In [None]:
from translate.storage.tmx import tmxfile
import re
import tensorflow as tf
import numpy as np
from tensorflow import keras
from tensorflow.keras import layers
from tensorflow.keras.preprocessing.text import Tokenizer

## Dataset and Problem Selection

I chose to try to implement a many-to-many model of an RNN to translate from English to German. I found a dataset that was used in the Fifth Confrence on Machine Translation (WMT20 https://www.statmt.org/wmt20/translation-task.html) which was used to help translate news articles in a variety of languages. I used the TILDE Model - RAPID corpus for English to German found here: https://tilde-model.s3-eu-west-1.amazonaws.com/Tilde_MODEL_Corpus.html.

The data was in a format commonly used in machine translation called TMX, an XML-like format that contains pairs of sentences in both languages. I used the python library translate-toolkit to read in the file.

In [5]:
with open("RAPID_2019.UNIQUE.de-en.tmx", 'rb') as file:
    tmx_file = tmxfile(file, 'en', 'ar')

### Dataset Preprocessing

First I read in the language pairs from the .tmx file and perform an letters and space regex operation on each to clean the data and reduce the number of unique words. Then we perform a train-dev-test split on the data.

In [6]:
X, Y = [], []

for node in tmx_file.unit_iter():
    X.append(re.sub(r'[^A-Za-z\s]', '', node.source).lower())
    Y.append(re.sub(r'[^A-Za-z\s]', '', node.target).lower())

In [7]:
xd, yd = X[0:20000], Y[0:20000]
print('German:', xd[0], '\n')
print('English:', yd[0])

German: diversity innovative ideen fr kultur und kreativwirtschaft in europa ist ein vom europischen parlament initiiertes projekt das von der generaldirektion bildung und kultur der europischen kommission durchgefhrt wird 

English: diversity innovative ideas for the cultural and creative sectors in europe is a pilot project launched by the european parliament and organised by the commissions directorate general for education and culture


In order to have our data readable by the RNN, we need to turn it into vectors of numeric values.

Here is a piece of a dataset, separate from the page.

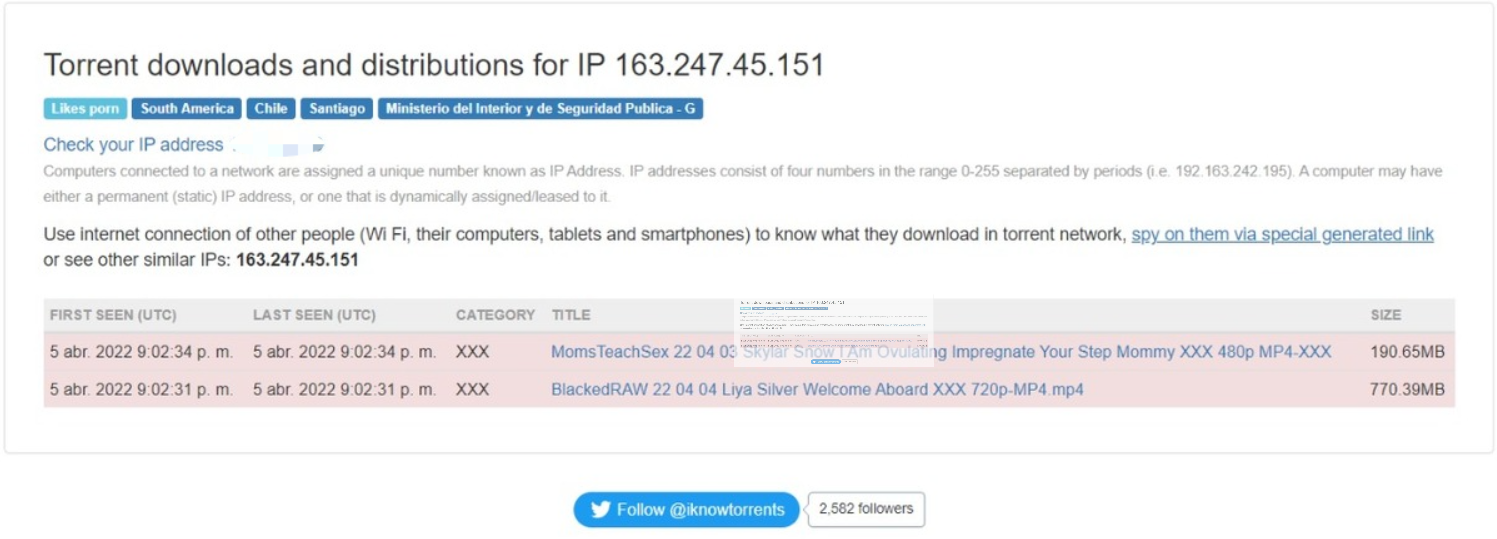The image size is (1497, 539).
Task: Click the TITLE column header
Action: click(571, 315)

However because there are so many unique words in german and english, we can't One Hot encode the sentences, or each input sequence would be a n-length array of 100K+ length arrays, mostly made of zeros. Instead, I chose to use the tf.keras text Tokenizer to map each word in the corpus to a unique integer, and then pad the inputs with zeros to be the same size. Now the number of inputs into our RNN is the length of the longest sentence in the corpus.

In [10]:
def tokenize_and_pad(m):
    tokenizer = Tokenizer()
    tokenizer.fit_on_texts(m)
    m_v = tokenizer.texts_to_sequences(m)
    
    maxlen = max(len(r) for r in m_v)
    m_vp = np.zeros((len(m_v), maxlen), dtype=int)
    for enu, row in enumerate(m_v):
        m_vp[enu, :len(row)] += row 
    
    return m_vp

x_vp = tokenize_and_pad(xd)
y_vp = tokenize_and_pad(yd)

    
    
#xd = tf.convert_to_tensor(xd)
#yd = tf.convert_to_tensor(yd)

I chose to use the Tensorflow library, since I am already familiar with it, and Tensorflow Keras has a good package for working with RNNs

## RNN Implementation

In [33]:
from tensorflow.python.client import device_lib
print(device_lib.list_local_devices())

[name: "/device:CPU:0"
device_type: "CPU"
memory_limit: 268435456
locality {
}
incarnation: 16292971932113487791
]


In [12]:
# Hyperparameters

input_size = len(x_vp[0])
output_size = len(y_vp[0])

In [31]:
model = keras.Sequential()
model.add(layers.Embedding(input_dim=input_size, output_dim=input_size))
model.add(layers.SimpleRNN(200))
model.add(layers.Dense(output_size))
model.summary()

Model: "sequential_10"
_________________________________________________________________
Layer (type)                 Output Shape              Param #   
embedding_4 (Embedding)      (None, None, 126)         15876     
_________________________________________________________________
simple_rnn_10 (SimpleRNN)    (None, 200)               65400     
_________________________________________________________________
dense_8 (Dense)              (None, 138)               27738     
Total params: 109,014
Trainable params: 109,014
Non-trainable params: 0
_________________________________________________________________


In [32]:
model.compile(optimizer="adam", loss="mse", metrics=["accuracy"])
model.fit(x_vp, y_vp)

InvalidArgumentError:  indices[11,0] = 380 is not in [0, 126)
	 [[node sequential_10/embedding_4/embedding_lookup (defined at <ipython-input-32-d581b50c9b2e>:2) ]] [Op:__inference_train_function_6299]

Errors may have originated from an input operation.
Input Source operations connected to node sequential_10/embedding_4/embedding_lookup:
 sequential_10/embedding_4/embedding_lookup/5778 (defined at /usr/lib/python3.8/contextlib.py:113)

Function call stack:
train_function


## Word2Vec Implementation



In [None]:
import gensim.downloader
print(list(gensim.downloader.info()['models'].keys()))

In [None]:
glove_vectors = gensim.downloader.load('glove-twitter-25')

Cosine similarity = operation on output vectors for the two words

Dissimiarity = possible inverse, look into other methods from papers

In [68]:
def cosine_sim(vec1, vec2):
    return np.dot(vec1, vec2)/(np.linalg.norm(vec1)*np.linalg.norm(vec2))

def dissim(vec1, vec2):
    return np.sum(np.square(vec1 - vec2))

My Dissimilarity function is an implementation of the Euclidean Distance function. I looked into research papers on 

In [76]:

word1 = input('First word:').lower()
word2 = input('Second word:').lower()
wv1 = glove_vectors[word1]
wv2 = glove_vectors[word2]
print(cosine_sim(wv1, wv2))
print(dissim(wv1, wv2))


First word:texas
Second word:oklahoma
0.9004377
4.4934297